SUAS TAREFAS:
1. Reproduza fielmente o trecho do texto da página de "Durante a formação" a "Festa da Liberdade.".
2. Segundo o texto da página, em que mês e ano Nelson Mandela veio pessoalmente ao Brasil?

TEXTO DA PÁGINA:
Estima-se que 42 dos 434 mortos e desaparecidos políticos durante a ditadura eram negros. E o que é ser negro no Brasil, uma auto definição e uma postura política. A definição de si (auto definição) e a definição dos outros .... antes de tudo uma posição política. (professor Kabengele Munanga)

Durante a formação dos novos partidos, tentando evitar-se a dispersão dos militantes da oposição contra a Ditadura Militar, surgia em São Paulo a “Frente Negra Para Ação Política de Oposição” cuja sigla “FRENAPO” remetia-se a “Frente Negra Brasileira” e a “FRELIMO” de Moçambique.

Em fevereiro de 1990 faziamos uma comemoração à libertação do preso político mais importante da África do Sul, Nelson Mandela, em plena Praça da Sé em São Paulo chamada Festa da Liberdade.

Festa da Liberdade

Um pouco antes das eleições na África do Sul, Mandela veio pessoalmente ao Brasil em agosto de 1991, para buscar apoio político no caso de vencidas as eleições, fosse impedido de assumir. Em 1995 as centrais sindicais sul africanas (pós Apartheid) e norte americanas vieram ao Brasil, para organizar a participação nas comemorações do Tricentenário de Zumbi dos Palmares. Não se comemora o treze de maio, questiona-se o catorze de maio dia seguinte da “abolição” ou exclusão do descendente de negros (escravizados) indígenas ou africanos, que vivem nas periferias do sistema.

MATERIAL FORNECIDO:
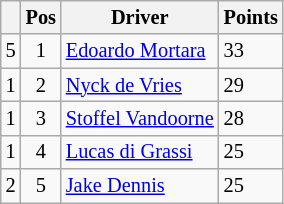
28 (251, 118)
Driver (140, 17)
29 (251, 85)
3 (41, 118)
33 (251, 51)
Edoardo Mortara (140, 51)
Points (251, 17)
Jake Dennis (140, 186)
4 (41, 152)
Nyck de Vries (140, 85)
Stoffel Vandoorne (140, 118)
Lucas di Grassi (140, 152)
Pos (41, 17)
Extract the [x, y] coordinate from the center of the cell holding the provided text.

RESULTADOS DO EXERCÍCIO:
1.
Durante a formação dos novos partidos, tentando evitar-se a dispersão dos militantes da oposição contra a Ditadura Militar, surgia em São Paulo a “Frente Negra Para Ação Política de Oposição” cuja sigla “FRENAPO” remetia-se a “Frente Negra Brasileira” e a “FRELIMO” de Moçambique.

Em fevereiro de 1990 faziamos uma comemoração à libertação do preso político mais importante da África do Sul, Nelson Mandela, em plena Praça da Sé em São Paulo chamada Festa da Liberdade.

2. Em agosto de 1991.